The percentage of cases rejected in the primary examination and filed for re-examination: 70.4%
| Year | Number of Re-examination Applications | Pendency time of First Office Action (months) | Duration of Decision for Re-examination (months) |
|---|---|---|---|
| 2019 | 5,076 | 10.6 | 13.4 |
| 2020 | 6,283 | 10.5 | 13.4 |
| 2021 | 6,496 | 10.3 | 13 |
| 2022 | 6,426 | 11.4 | 13.7 |
| 2023 | 5,538 | 10.1 | 13.1 |
- To speed up the re-examination of a patent application, TIPO has decided to implement an Accelerated Examination Program for Re-examination (AEPRe) starting September 1, 2024 on a trial basis. This AEPRe pilot program has adopted the concept of pre-examination process. If a request for re-examination is made by deleting the rejected claims (or dividing them) or by rewriting the non-rejected dependent claims into independent claims, the first office action or decision on the re-examination application shall be issued within six months.
- The main content of the AEPRe program is as follows:
Applicable condition
An invention patent application has been rejected in the primary examination phase, merely due to part of the claims are not patentable, and a petition of re-examination is then submitted by the Applicant.
Time of filing
After a petition of re-examination is filed with the required documents, TIPO will notify the Applicant that a re-examination will be conducted soon.

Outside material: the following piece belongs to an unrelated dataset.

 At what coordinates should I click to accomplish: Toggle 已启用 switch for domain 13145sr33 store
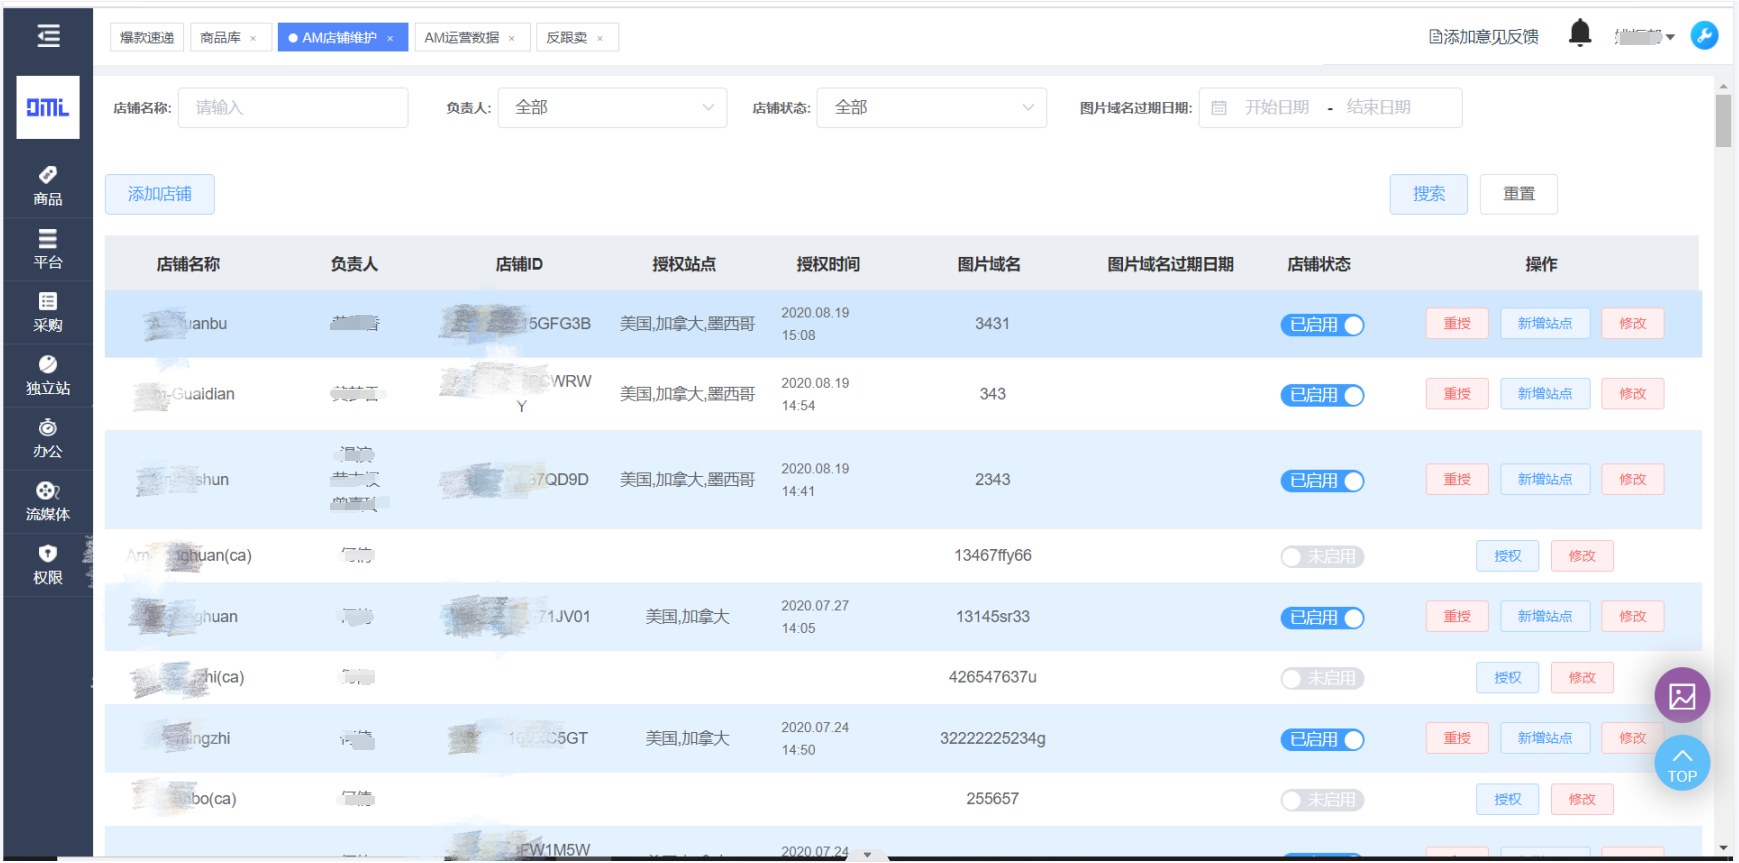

Then, the Applicant can request for AEPRe, before TIPO issues the first office action.
Receiving the notification from TIPO to conduct a re-examination > Duration of Possible Filing AEPRe > Receiving the first office action from TIPO
Necessary amendments on the Claims
1. Deletion of the rejected claims being lacking patentability in the primary examination decision.
2. For the dependent claims that are not rejected in the primary examination decision, redrafting them into independent claims, with the adjustment on the numbering and dependency relations, and addition of new dependent claims.
Official fee
None.
Result
For a Re-examination application filed with AEPRe request meeting the above requirements, the first re-examination OA or decision shall be issued within six months.

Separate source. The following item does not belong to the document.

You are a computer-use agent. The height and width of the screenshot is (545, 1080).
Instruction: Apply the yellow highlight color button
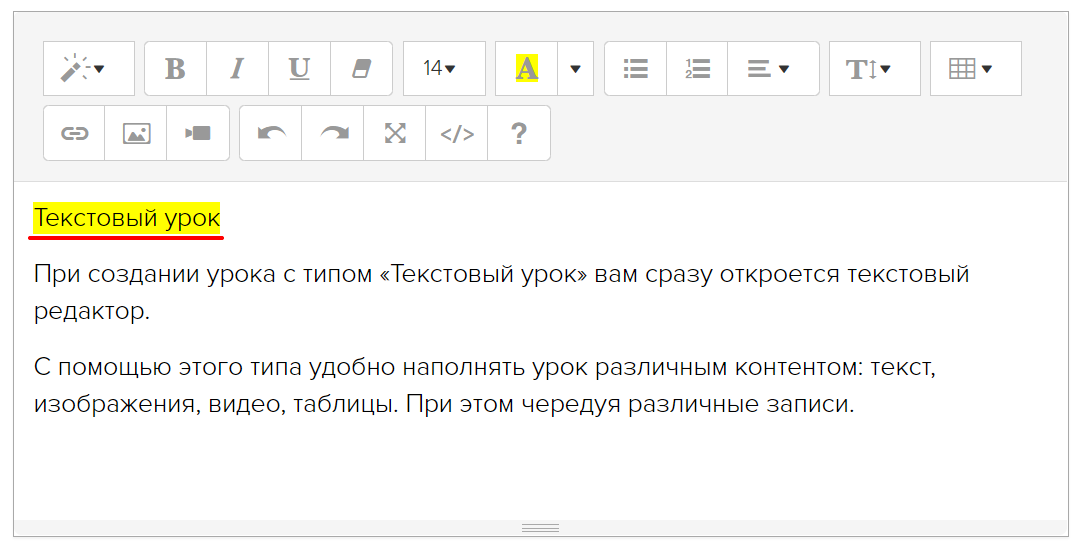point(526,69)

- Although TIPO has not explicitly stated in the AEPRe program, yet if the Applicant does not wish to delete the claims rejected in the primary examination phase, the Applicant may consider to file a divisional application in the re-examination phase. Namely, dividing the rejected claims into a separate application (divisional application) to be proceeded also in the re-examination phase, while retaining the non-rejected claims in the parent application. The Applicant can then apply a request of AEPRe for the parent application to quickly obtain the patent rights for those non-rejected claims.
- The above AEPRe accelerated examination program for an invention patent application in the re-examination phase will be implemented starting from September 1, 2024.